What the exercise asks:
Render this sentence from the cockatiel forum thread below in Spanish: "It's much safer when both wings are approximately equal."

Given text:
******************************

Also, budgies and cockatiels do not do well housed together. Cockatiels are very very laid back birds (pushovers really) and budgies are invasive of their space and can very easily and commonly bully cockatiels.


----------



## Shayla Fortune (Nov 29, 2012)

I agree with the budgie and 'tiel thing. Don't keep them together unless they want to be together, and quarantine for AT LEAST 30 days. Sometimes budgies and cockatiels mix, but sometimes not.


----------



## tielfan (Aug 31, 2008)

Yes, it does look like the feathers are clipped on one side and not the other. This can be dangerous if you're planning to let her have out of cage play time; the lopsided arrangement won't stop her from flying but it will wreck her ability to steer, and she'll do a lot of crashing. It's much safer when both wings are approximately equal.


----------



## JennyLynn (Feb 13, 2012)

What a beauty, a pure white cockatiel.


----------



## erosinelysium (Dec 30, 2012)

Thank you for your help everyone. I will have to look into this and see what the breeders were thinking when they did this. 
Happy New Year all  

Sent from my GT-I9300 using Tapatalk 2


----------



## tielfan (Aug 31, 2008)

The theory behind the one-wing clip is that the bird will stop trying to fly after a couple of attempts with lopsided wings. Apparently this actually works with the larger parrots, but it does NOT work on small flighty birds like cockatiels and budgies. They will never stop trying to fly.


----------

******************************

Extracted records:

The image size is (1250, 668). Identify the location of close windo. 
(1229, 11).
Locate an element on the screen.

******************************

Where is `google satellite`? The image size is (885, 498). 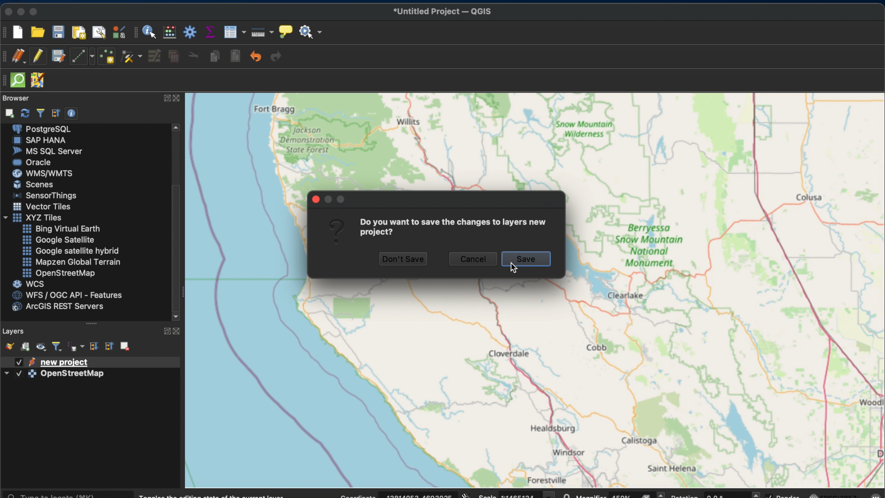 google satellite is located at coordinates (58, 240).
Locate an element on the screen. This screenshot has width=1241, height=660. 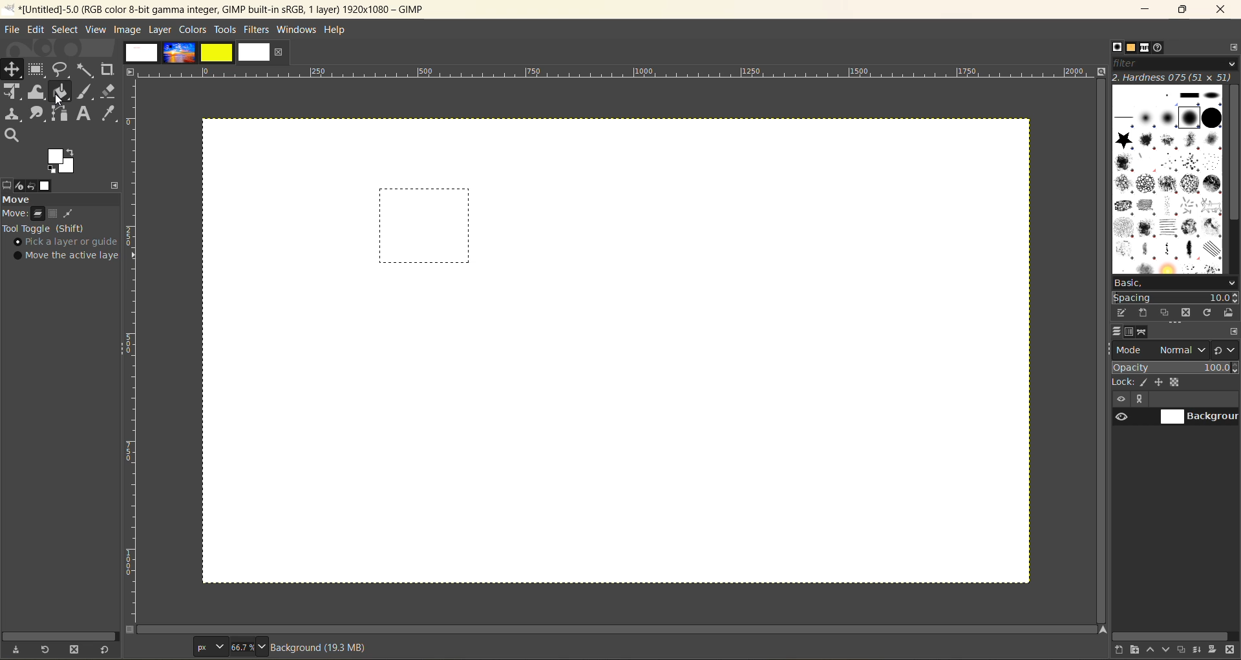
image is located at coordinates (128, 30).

******************************

Complete output:
Es mucho más seguro cuando ambas alas son aproximadamente iguales.